Hadi Özışık, hemen her gazetecinin karakter sınavına tabi tutulduğu durumlardan alnının akıyla çıkan az sayıdaki gazeteciden biridir.

“Kimsenin sana inanmadığı zaman bile sen kendine inanırsan başarırsın” anlayışını hayata geçirmenin en güzel örneklerinden biridir sevgili Hadi…

Onun binbir emekle var ettiği internet medyasında yazar olmaktan hep keyif duydum.

Yine bu süreçte. Gazeteciler.com’da hem yüreği, hem niteliği yüksek okurlarım oldu. İçlerinde siyaset ve medya dünyasının çok önemli isimleri var.

Yazım az gecikince, rüyamda görsem inanmayacağım isimlerden “yazınız yok, bekliyoruz” notları aldım.

Aynı görüşte olmadığımız okurların bile, yazılarımı dört gözle beklediklerini öğrendim.

“Bu kadar ara vermeyin. Her gün yazın. Bir paragraf, bir cümle, bir sözcük olsa bile bizi yazısız bırakmayın” diyen okurlar... Onlardan daha büyük bir servetim hiç olmayacak benim.

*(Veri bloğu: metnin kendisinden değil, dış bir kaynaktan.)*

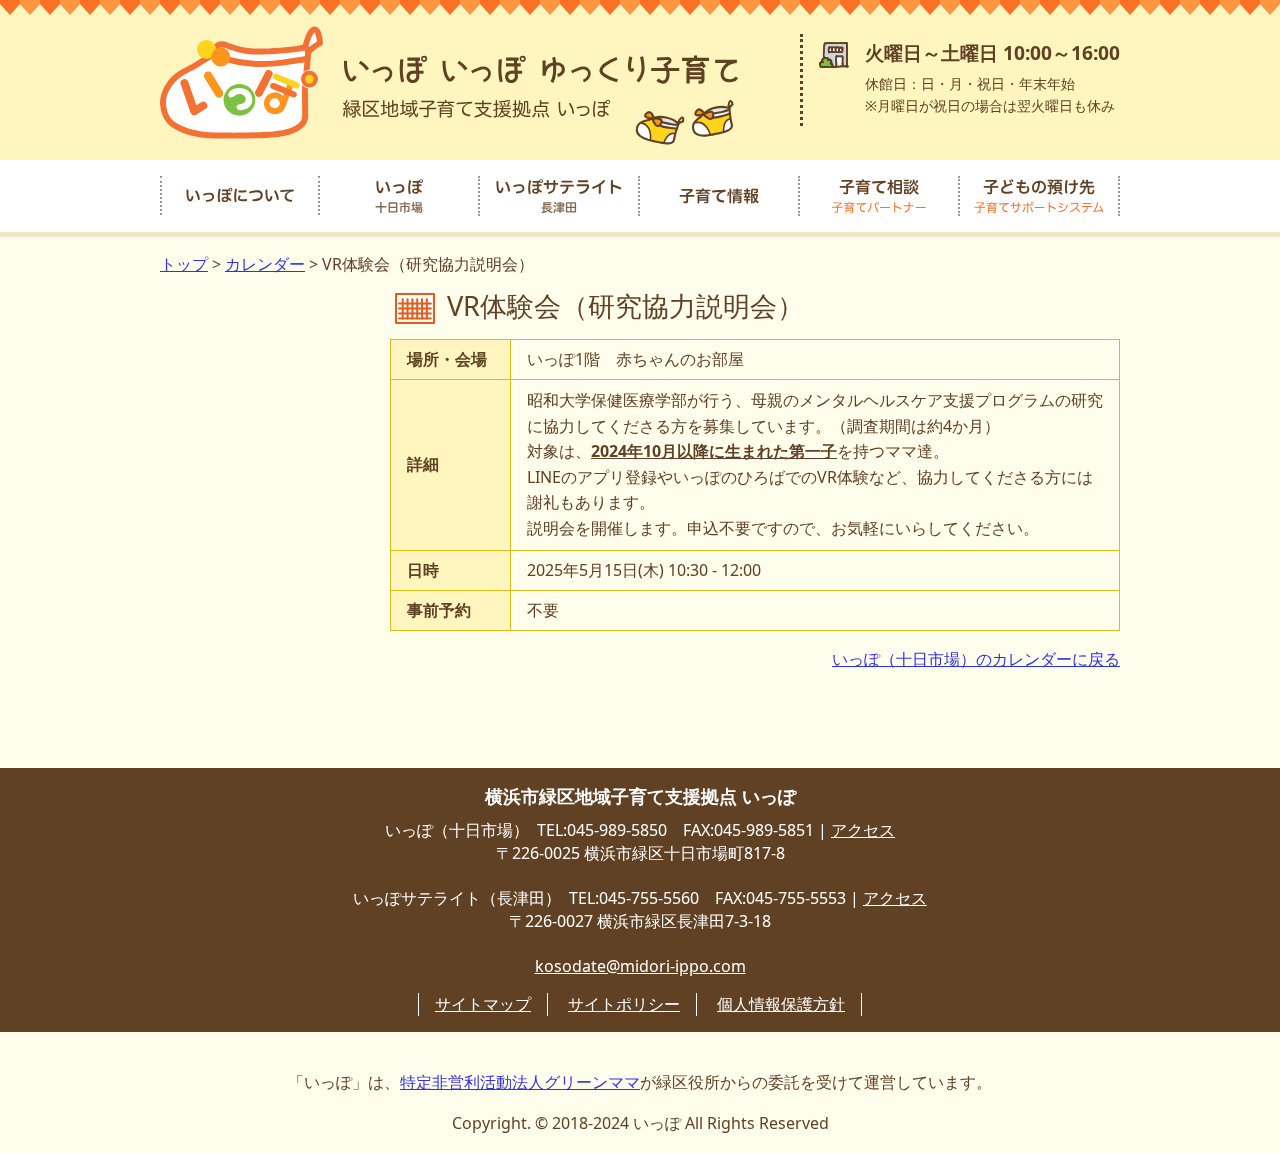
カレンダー (265, 264)
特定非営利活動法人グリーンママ (520, 1082)
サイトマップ (483, 1004)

Türkiye’de yaşamayı “bungee jumping”e benzetirim. Her dönem bir başka uçurumun ucuna gider oradan düşersin. Bu hiç bitmez. Hiç değişmez.

Öyle bir zaman ki bu, “yazacak çok şey var” ile “yazacak hiçbir şey yok” arasında sıkışıyor insan.

Gidiyorum ama “düşünen” insanların elleri kaşınır, zihinleri kaşınır. Hiç rahat etmezler.

Öyle uzanıp sahile, boş boş gökyüzüne bakmazlar ya da yumuşacık bir yatağa kendilerini atıp, gözlerini tavana dikip öylece kalmazlar. Kalamazlar.

Yazmak bir virüstür, bilen bilir.

Öyle durumlarda, “yazmazsam olmaz” diyeceğim durumlarda kendi web sitemde yazmaya devam edeceğim.

Şimdi gitme vakti.

Gazeteciler.com’a, Hadi Özışık’a, Bülent Tellan’a ve İsmail Evren’e çok ama çok teşekkür ederim. Ellerinden geleni yaptılar.

Sizlere de, beni okuyarak yazılarıma değer kattığınız için yürekten teşekkür ederim.

Dedim ya dostlar vedalaşmaz. Bir şekilde bulurlar birbirlerini.

Ve bir de.

“Umut ederek” zaman yitirmek yerine (bilirsiniz bence umut işkencedir), iyi insanların işlerini iyi yapmalarına destek verin. Umuda gerek kalmaz.